The use of cloned and donated human embryos for medical research risks being outlawed in the EU after the European parliament voted against it yesterday.
Ignoring pleas from EU scientists who argue that the research may produce cures for diseases such as Parkinson’s and diabetes, MEPs voted to halt the creation and use of human embryos for stem cell research in all circumstances.

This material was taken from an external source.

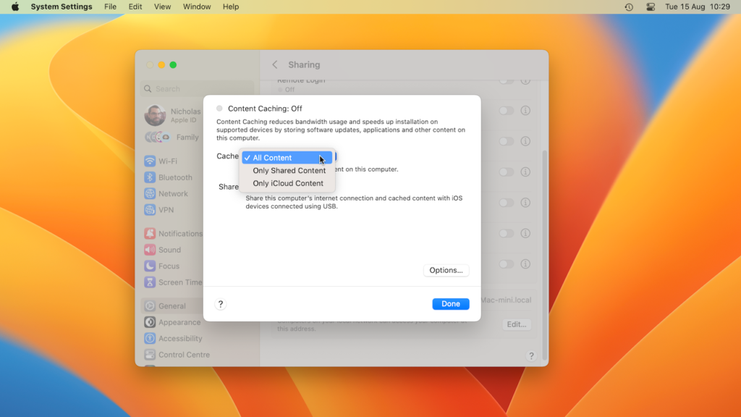This screenshot has width=741, height=417.
Task: Open Wi-Fi settings in sidebar
Action: tap(167, 161)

In a vote pitting Catholic conservative deputies from southern Europe against socialists and liberals from the north, including the UK, the parliament decided to slam the door on a technology which centres on the study of genetic diseases and could provide an alternative to animal testing.

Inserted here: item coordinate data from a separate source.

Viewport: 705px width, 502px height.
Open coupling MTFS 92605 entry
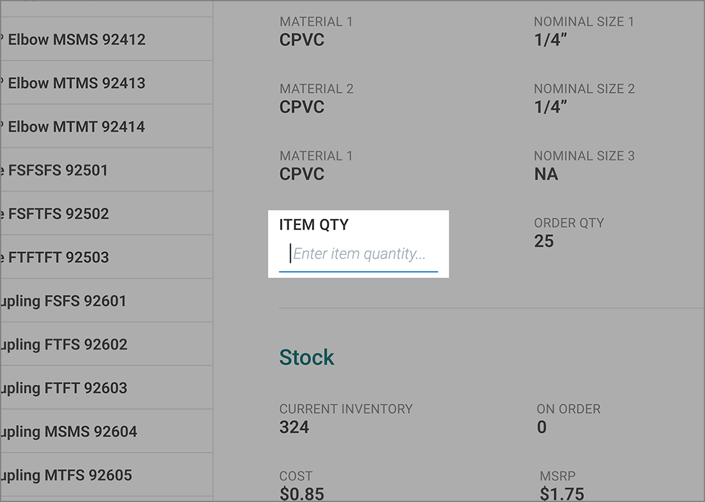point(106,474)
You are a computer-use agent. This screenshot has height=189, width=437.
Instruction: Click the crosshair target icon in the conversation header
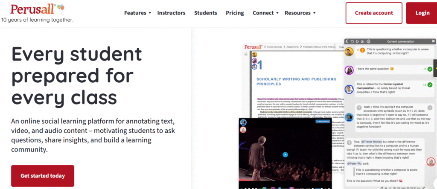[x=368, y=41]
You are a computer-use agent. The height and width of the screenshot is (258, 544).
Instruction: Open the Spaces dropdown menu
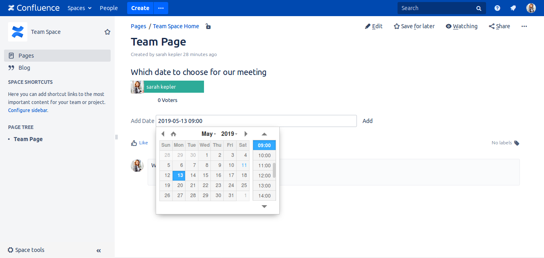[x=79, y=8]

The practice, which is legal in the UK but banned in many European countries, allows scientists to create human embryonic stem cells or to use human embryos donated by couples undergoing IVF treatment which would otherwise be destroyed or frozen.
In Britain, Ian Wilmut, the leader of the team which cloned Dolly the sheep, announced last year that he would attempt to clone human embryos and deliberately imbue them with various genetic diseases for research purposes.

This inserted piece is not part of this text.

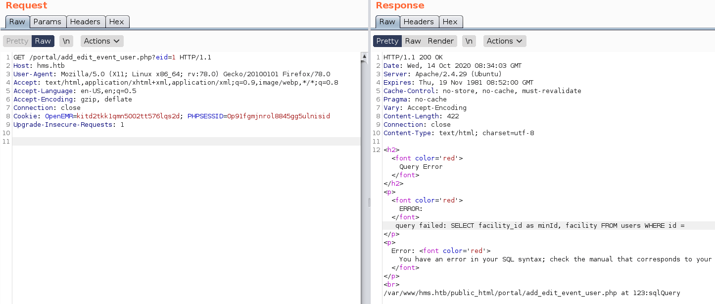Switch to the Response Hex tab

(x=450, y=22)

Stem cells are harvested from human embryos and are believed to offer the best hope of curing a range of diseases.
But if yesterday’s vote wins backing by EU governments the research would have to be halted.
The parliament must vote on the matter again before EU governments have their say.
The parliament has an equal say in the final decision and can throw out the entire proposal if it does not agree with the final text.
Proponents of stem cell research said that they were furious.
”It flies in the face of logic and human compassion to seriously curtail potentially ground-breaking areas of scientific research,” said David Bowe, a British Labour MEP.
”Regrettably the religious right managed to pass amendments which would make embryonic stem cell research impossible. It would be an awful signal [if ratified].”
Bowe said the narrow margin of the vote raised the prospect that it could be overturned by the parliament.
MEPs voted on 50 separate amendments and, according to Mr Bowe, the anti-research lobby only managed to muster a lead of between 40 and 60 votes out of 626 MEPs.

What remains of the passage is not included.